It was Jimmy's turn to express greatest wonder. “Anybody been sneakin' around you, chief?”
“Nobody. You can smell wood smoke before you see it.”
“A mighty lot,” agreed the boy. “Well, are we comin' back up here?”
“Except on a stretcher, no, I guess.”
“Then I won't need the mustang.”
“What will you do?”
“They's a piebald hoss in the barn that I been talkin' to considerable. He don't mind me, and I don't mind him. So maybe we could get along together, pretty well.”
Dunmore grinned. “Who owns him?” he asked.
“That Lynn Tucker, and nobody else.”
“Take him if you can. Get the horses out of the stable while the rest of us are finishing supper. Get 'em out and saddled. It won't be long after that before we're movin', three of us, or only two.”
They crossed the creek, the boy skipping across first, and Dunmore following more slowly, but, as he reached the farther bank, Jimmy Larren turned with a squeal: “Duck!”
He flung himself straight at Dunmore's knees. That hard impact, so totally unexpected, dropped Dunmore flat.
“Harper!” the boy had ejaculated, as he struck home against the knees of his friend.

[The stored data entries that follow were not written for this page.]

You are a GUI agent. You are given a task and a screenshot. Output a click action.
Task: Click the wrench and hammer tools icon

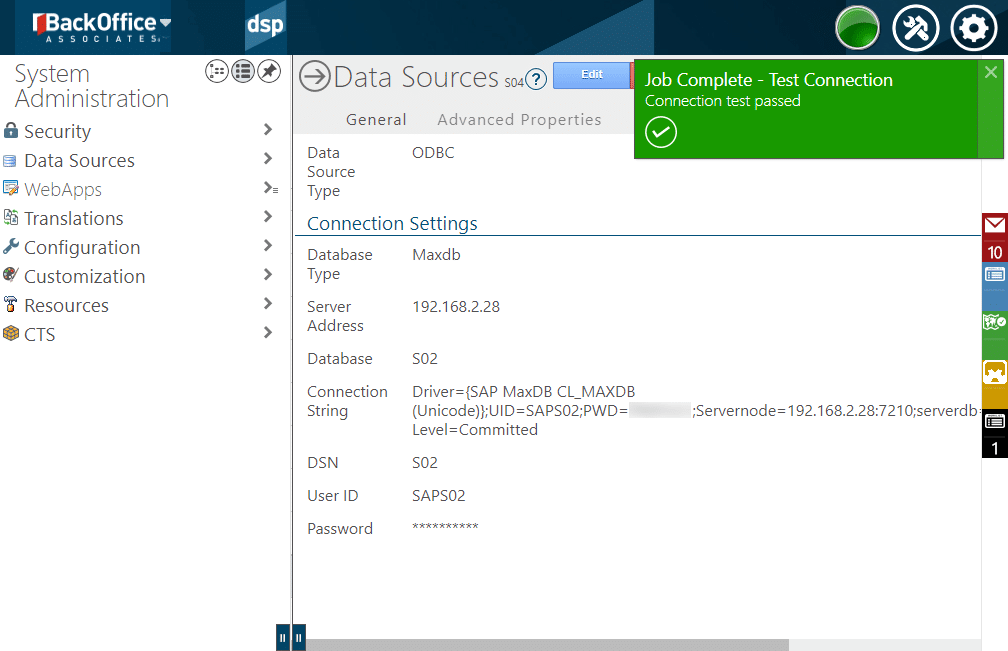pos(914,28)
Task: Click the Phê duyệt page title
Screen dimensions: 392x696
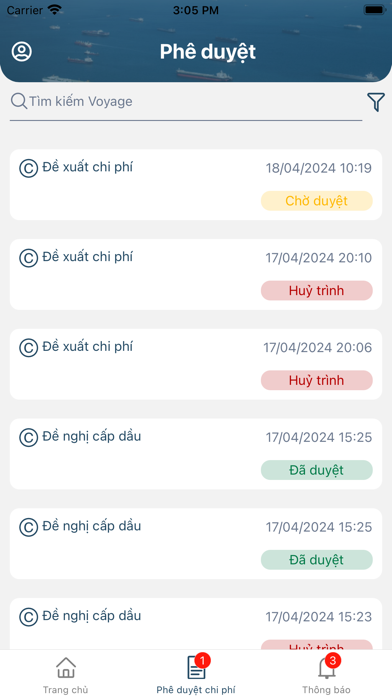Action: tap(208, 52)
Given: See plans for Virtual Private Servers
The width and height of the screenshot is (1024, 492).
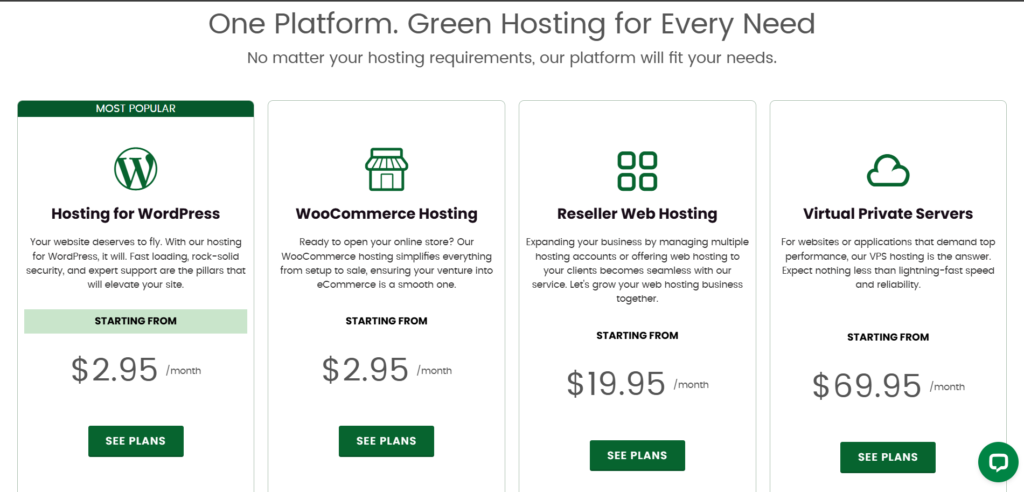Looking at the screenshot, I should coord(887,457).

As Dunmore fell, he actually felt the wind of a bullet beside his head. Falling, he drew his Colt, and fired at a vague outline behind the brush. Distinctly, like the thud of a fist against a soft body, he heard that bullet strike home. Then the head and shoulders of Chuck Harper appeared above the brush, with both his arms flung high. It looked as though he were striving to leap out at the man he hated, for there was both malice and
agony in his squinting eyes and grinning lips. Instead, he crashed face downward through the brush, and rolled over on his back in the open. He was in his shirt sleeves, and red already stained the breast of his shirt. He began to bite at the air, like a dog in a fit.
“Chuck,” said Dunmore, “tell me if this was your own idea, or if somebody put it into your head. Tell me that, and I'll help you. Otherwise, you can lie here and bleed to death, you murderin' scoundrel.”

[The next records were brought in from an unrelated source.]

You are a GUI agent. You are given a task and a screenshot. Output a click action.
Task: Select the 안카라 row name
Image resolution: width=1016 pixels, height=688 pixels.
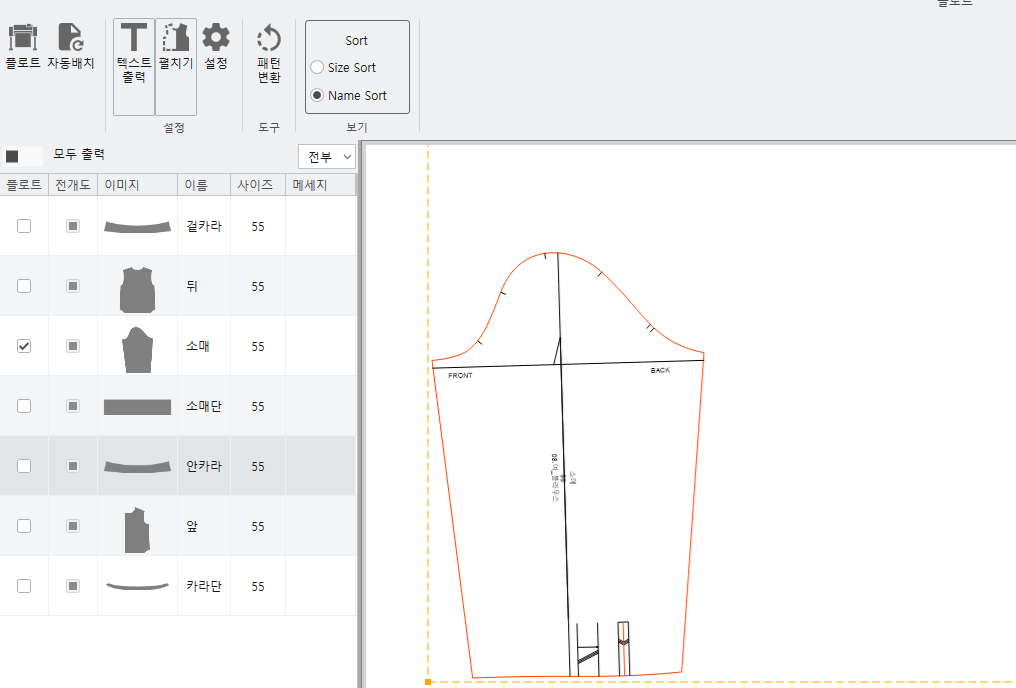pyautogui.click(x=204, y=466)
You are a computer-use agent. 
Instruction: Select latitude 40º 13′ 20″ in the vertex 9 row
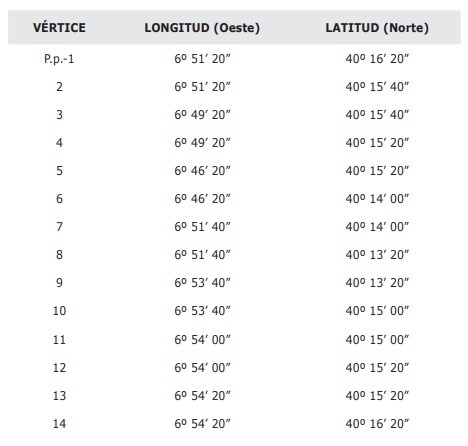click(x=377, y=283)
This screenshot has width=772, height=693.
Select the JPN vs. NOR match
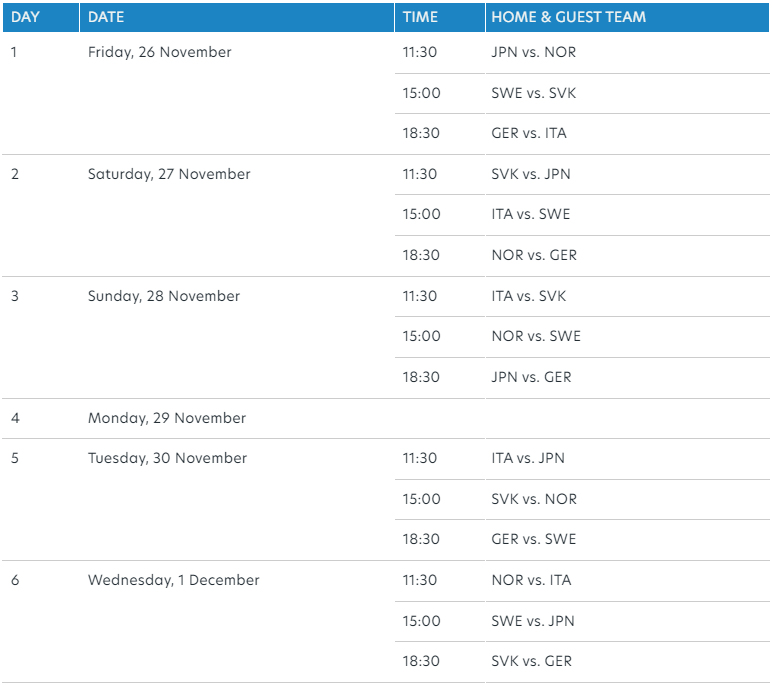point(533,52)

Harper beckoned twice with his right hand, so that Dunmore leaned over him. For that opportunity, Chuck had saved the last of his strength. He snatched from his belt a knife that jerked upward at the breast of Dunmore. But the barrel of the ready Colt dropped across the clutching fingers, battering the weapon from their grip. One final oath bubbled red upon the lips of Chuck Harperâhis death agony rolled him upon his faceâthe pebbles rattled under his clawing feet and handsâthen he lay still.
Dunmore looked across at the white, strained face of his companion.

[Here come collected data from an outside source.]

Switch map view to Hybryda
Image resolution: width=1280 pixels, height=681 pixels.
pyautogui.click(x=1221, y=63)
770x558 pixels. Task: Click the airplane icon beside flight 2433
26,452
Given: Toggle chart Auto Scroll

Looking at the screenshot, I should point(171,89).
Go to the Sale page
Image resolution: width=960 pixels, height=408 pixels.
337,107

“Thanks, Jim,” he said. “That was close.”
Jimmy laughed to cover a shudder. “Did you have your gun up your sleeve?” he asked.
“Inside my coat. I'll show you the trick of it, one of these days. I'd like to know his secret, Jimmy.”
“What secret?”
“Whether he was sent by someone else, or came by himself.”
“Maybe he's got the answer in his pocket.”
“Aye. Look and see.”
So Jimmy knelt by the big man. Presently he rose, a
wallet in his hand, which when opened showed a thin, clean sheaf of bills.
“Five . . . hundred . . . iron . . . men,” said Jimmy with awe, as he counted. “Think of havin' that much. That's about half the price that hired him, I bet on that, chief.”
Dunmore nodded. “A thousand dollars was high pay for Harper,” he brooded.
“Sure. He hated you already a million dollars' worth,” suggested Jimmy Larren. “But maybe he didn't hate you just enough to make him take this here chance. Besides, if the money was showed him, fresh and clean, he couldn't keep his paws off of it.”
“You look a little sick, Jim.”
“Do I? It's kind of a new game with me, chief.”
A shade passed over the face of Dunmore. “This here gent was more hog than man, Jimmy,” he said. “But death takes away something, and adds something.” He sighed, and then he added: “I never seen a man dead that I didn't wish alive again.”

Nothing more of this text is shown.